Poursuivez l'entretien sur le réchauffement climatique après sa dernière réplique, en gardant l'alternance des deux interlocuteurs.

● Texte

>>>>

OLIVIER ZAHM – En ce qui concerne le réchauffement climatique, le risque est-il d’une augmentation de 2 degrés Celsius d’ici 2100 – ou de 5 degrés ?
JEAN-MARC JANCOVICI – Plus de 5 degrés en 2100, c’est la guerre partout.
OLIVIER ZAHM – Pourquoi ?
JEAN-MARC JANCOVICI – C’est la variation moyenne de température qu’a connue la Terre depuis l’époque des mammouths et la dernière glaciation jusqu’à aujourd’hui. A cette époque, la France ressemblait au nord de la Sibérie, le Canada et une partie du nord des Etats-Unis étaient recouverts d’un glacier de plusieurs kilomètres d’épaisseur. La partie des États-Unis qui n’était pas sous la glace ressemblait au nord de la Sibérie ou à l’Alaska d’aujourd’hui. Le niveau de l’océan était inférieur de 120 mètres à ce qu’il est aujourd’hui. Avec seulement 5 degrés de moins, ce monde était totalement différent de ce que nous connaissons aujourd’hui. Et si nous sommes assis ici, autour de cette table, en train de bavarder cordialement, c’est notamment parce que le climat est stable et chaud depuis 10 000 ans. Parce que le climat est plus chaud de 5 degrés que lors de la dernière période glaciaire, la terre est devenue cultivable et la nature beaucoup plus prolifique. Cette stabilité climatique a permis l’émergence des civilisations sédentaires, des villes, du commerce, de la mode, de tout un tas de choses qui font aujourd’hui partie de notre quotidien. En d’autres termes, nous sommes les enfants de 10 000 ans de stabilité climatique, et nous sommes aussi les enfants de l’énergie abondante qui a permis aux machines de tout nous offrir à profusion.
OLIVIER ZAHM – Mais pourquoi une augmentation de 5 degrés Celsius d’ici 2100 serait-elle synonyme de guerre partout ?
JEAN-MARC JANCOVICI – Des mouvements de population de grande ampleur se produiront parce que de vastes zones seront devenues incapables de nourrir les sociétés qui y vivent. Ajoutez à cela la pénurie d’énergie et l’effondrement de la croissance, et je n’ai pas besoin de décrire le chaos qui nous attend.
OLIVIER ZAHM – Une augmentation de 2 degrés d’ici 2100 est-elle plus acceptable ?

<<<<

● Données enregistrées
>>>>

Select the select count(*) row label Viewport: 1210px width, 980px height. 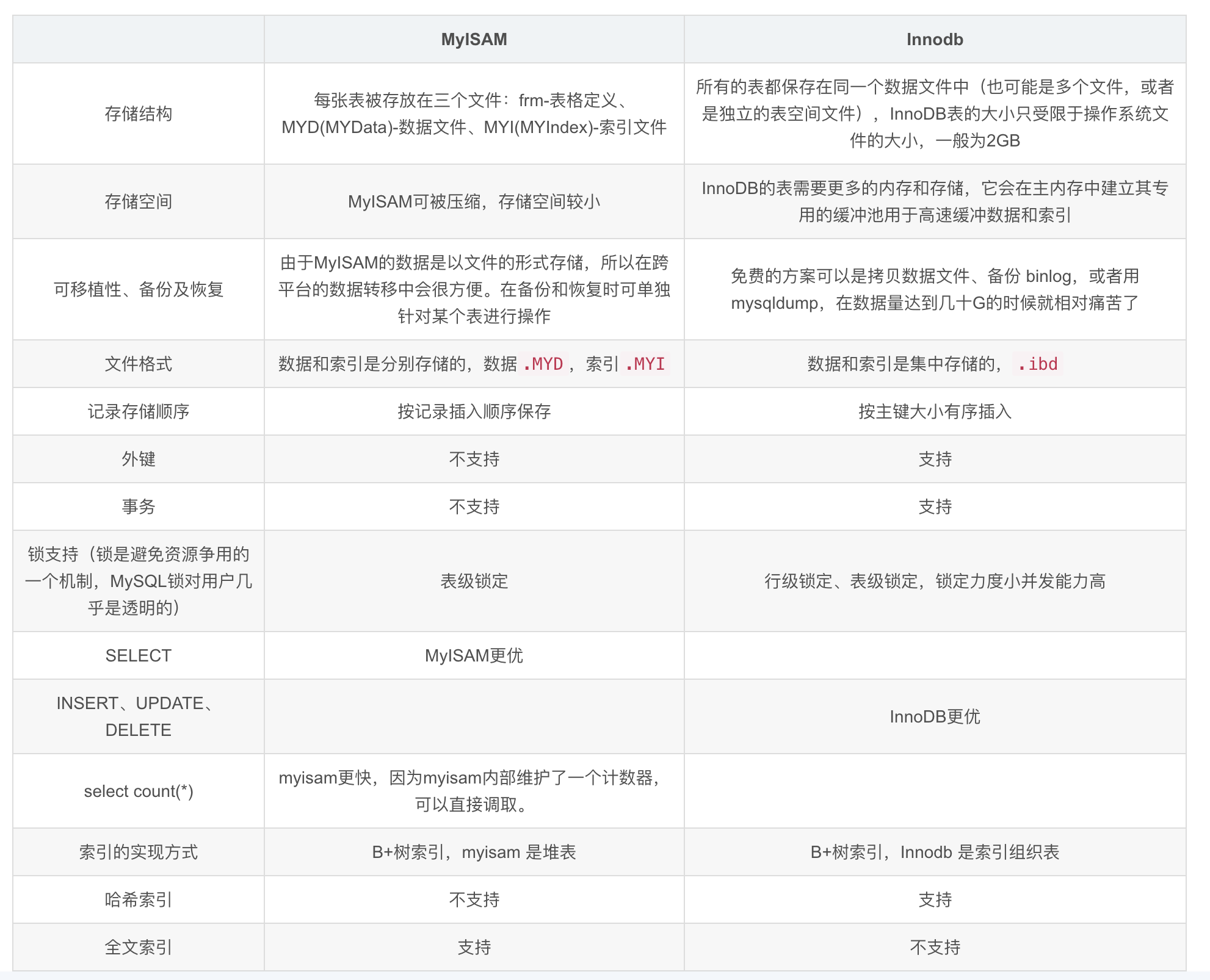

<<<<

● Réponse
JEAN-MARC JANCOVICI – Eh bien, avec 2 degrés Celsius, nous allons quand même prendre une sacrée claque. Mais le fait est que nous n’y arriverons pas. En effet, si nous voulons rester en deçà de cette augmentation de 2 degrés au cours du siècle prochain, l’utilisation des combustibles fossiles – qui alimentent nos voitures, font voler les avions, chauffent nos maisons et font fonctionner nos industries – devra être réduite à zéro au cours des 30 prochaines années environ, d’ici 2050 à 2080. Mais la date prudente est 2050. C’est la durée qui sépare ma génération et celle de mes enfants.
OLIVIER ZAHM – Vous voulez dire qu’il faut remplacer les énergies fossiles par d’autres énergies d’ici là ?
JEAN-MARC JANCOVICI – Oui ! Cela signifie qu’aux États-Unis, par exemple, il n’y aura plus d’usines à gaz, de centrales à charbon, ni de voitures à essence. En résumé, nous pouvons nous permettre de rejeter dans l’atmosphère un tiers des émissions que nous avons déjà émises depuis 1850, et pas plus ! Si nous en émettons davantage, la conséquence sera un réchauffement de plus de 2 degrés. Et si nous sommes autorisés à rejeter encore un tiers de ce qui a été rejeté au cours du siècle dernier, cela signifie, grosso modo, que nos émissions devront atteindre zéro entre 2050 et 2070.
OLIVIER ZAHM – Zéro pour toutes les énergies fossiles ?
JEAN-MARC JANCOVICI – Oui, pour toutes les énergies dites carbonées qui émettent du dioxyde de carbone. Il faut arriver à zéro d’ici 30 ans. Quand mes enfants auront mon âge, il ne devra plus y avoir de centrales à charbon dans le monde, plus de voitures à essence, plus d’avions à réaction, plus d’industries fonctionnant au charbon, au gaz ou au pétrole.
OLIVIER ZAHM – Même pas quelques-unes ?
JEAN-MARC JANCOVICI – On peut l’autoriser pour un million de privilégiés sur les sept milliards d’habitants de la planète, si vous voulez, mais globalement on ne pourra pas tenir ces 2 degrés.
OLIVIER ZAHM – Cela signifie qu’au cours des 100 prochaines années, nous devrons abandonner complètement les énergies basées sur le carbone au profit d’énergies non basées sur le carbone, c’est-à-dire au profit d’énergies dites renouvelables.
JEAN-MARC JANCOVICI – Absolument. Cela signifie que nous avons trois domaines d’action. D’abord, consommer moins. La réduction de la consommation est récessionniste. Il faut accepter l’idée que faire un régime est une chose acceptable – les gens ne pensent pas vraiment ainsi. Mais c’est possible.
OLIVIER ZAHM – Quelle est la deuxième possibilité ?
JEAN-MARC JANCOVICI – On peut aussi agir sur la croissance démographique. Il y a deux siècles, la Terre avait un diamètre d’environ 12 800 kilomètres. C’est toujours le cas aujourd’hui, mais avec sept milliards d’humains. Je ne suis pas sûr qu’Elon Musk ait une solution pour transporter deux milliards de personnes sur Mars.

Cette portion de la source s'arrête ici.